Specifically, the step c3 is a step of refining, which comprises:
and d1, acquiring a first resource positioning mark corresponding to the first link display information, and a second resource positioning mark corresponding to the second link display information.
And d2, screening out the target resource positioning marks contained in both the first resource positioning mark and the second resource positioning mark.
Step d3, determining the similarity value of the first link display information and the second link display information according to the target number and the number of the target resource positioning marks.
It is to be noted that, if the first resource locator and the second resource locator are the same, the link display information corresponding to the first resource locator is the same as the link display information corresponding to the second resource locator, and it is to be noted that, after acquiring a first resource positioning mark corresponding to the first link display information and a second resource positioning mark corresponding to the second link display information, the target resource locator included in both the first resource locator and the second resource locator is also screened out, and finally, determining the similarity value of the first link display information and the second link display information according to the target number and the number of the target resource positioning marks, for example, if the target value is 500, the target number is 80, and the number of the same link display information in the first link display information and the second link display information is 2, the similarity value is 2.5%.

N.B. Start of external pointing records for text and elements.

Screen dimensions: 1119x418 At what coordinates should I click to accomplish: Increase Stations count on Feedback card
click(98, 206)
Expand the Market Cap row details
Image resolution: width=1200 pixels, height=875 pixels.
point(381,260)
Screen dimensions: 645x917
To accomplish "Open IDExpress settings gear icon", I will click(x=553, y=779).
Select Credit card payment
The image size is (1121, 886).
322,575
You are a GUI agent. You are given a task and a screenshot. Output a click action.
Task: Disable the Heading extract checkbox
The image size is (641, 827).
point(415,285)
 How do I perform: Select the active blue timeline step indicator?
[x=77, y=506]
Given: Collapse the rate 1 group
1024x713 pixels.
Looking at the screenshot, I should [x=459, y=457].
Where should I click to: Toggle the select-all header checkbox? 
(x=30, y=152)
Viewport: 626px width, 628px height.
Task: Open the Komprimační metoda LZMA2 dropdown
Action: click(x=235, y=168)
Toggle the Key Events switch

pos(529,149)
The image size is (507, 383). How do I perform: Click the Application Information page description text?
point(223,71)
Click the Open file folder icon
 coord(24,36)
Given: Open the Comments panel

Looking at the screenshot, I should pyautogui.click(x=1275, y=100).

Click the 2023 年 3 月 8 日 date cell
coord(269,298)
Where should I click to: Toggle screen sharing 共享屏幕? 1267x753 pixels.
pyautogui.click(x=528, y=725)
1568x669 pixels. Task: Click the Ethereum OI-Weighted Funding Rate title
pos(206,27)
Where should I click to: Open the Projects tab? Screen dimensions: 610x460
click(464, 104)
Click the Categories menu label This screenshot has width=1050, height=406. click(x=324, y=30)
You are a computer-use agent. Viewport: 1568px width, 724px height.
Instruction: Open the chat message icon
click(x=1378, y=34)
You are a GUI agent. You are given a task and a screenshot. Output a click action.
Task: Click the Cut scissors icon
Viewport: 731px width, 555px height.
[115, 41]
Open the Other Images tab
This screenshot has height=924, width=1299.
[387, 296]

Specifically, the steps after step c3 include:
step e1, determining first link classification information corresponding to the first search link and second link classification information corresponding to the second search link according to a preset link classification label.
Step e2, calculating the similarity between the first link classification information and the second link classification information.
Specifically, the step of refining in step c4 includes:
and e3, determining the similarity contrast result of the first term and the second term according to the target ratio, the similarity value and the similarity degree.
It can be known that, besides the target search links included in the first search information and the second search information, the different search links in the first search information and the second search information also have reference values, and in the present solution, before performing the similar word comparison, the search links may be classified in advance to obtain link classification tags, where the link classification tags may also be classified into multiple levels of tags, for example, the first level tags of the search links may be classified into characters, videos, pictures, and the like, the second level tags of the characters may be books, documents, user public logs, and the like, and the first search link and the second search link are classified according to the preset link classification tags to obtain the first link classification information and the second link classification information, and it can be known that the link classification information is the classification condition of all the search links, including the number of the search links under each level of classification tags, further, according to the first link classification information and the second link classification information, the similarity is calculated, specifically, the difference between the numbers of the first search link and the second search link under the same classification label can be calculated, and finally, the average value of the difference values between the first search link and the second search link under all the classification labels is calculated, the smaller the average value is, the larger the similarity between the first link classification information and the second link classification information is, the larger the average value is, the smaller the similarity between the first link classification information and the second link classification information is, and finally, the similarity between the first word and the second word can be determined by the target ratio, the similarity value and the similarity degree, and the specific determination method is as described in the above embodiment.
In the embodiment, the search information is classified through the preset link classification label, and then the similarity comparison result of the first word and the second word is determined according to the similarity of the classification information and the search information, so that the precision of the near meaning word mining is improved.
In addition, referring to fig. 4, an embodiment of the present invention further provides a network search-based synonym mining device, where the network search-based synonym mining device includes:
the vector output module 10 is configured to detect a first word and a second word to be subjected to similarity comparison, input the first word and the second word into a preset model, and obtain a first word vector corresponding to the first word and a second word vector corresponding to the second word;
a similarity calculation module 20, configured to calculate a similarity between the first word vector and the second word vector;
the search module 30 is configured to compare a similarity between the first word vector and the second word vector with a preset threshold, and if the similarity between the first word vector and the second word vector is greater than the preset threshold, input the first word and the second word into a preset search engine for search to obtain first search information corresponding to the first word and second search information corresponding to the second word, respectively;
and the similarity calculation module 40 is configured to determine a similarity comparison result between the first word and the second word according to the first search information and the second search information.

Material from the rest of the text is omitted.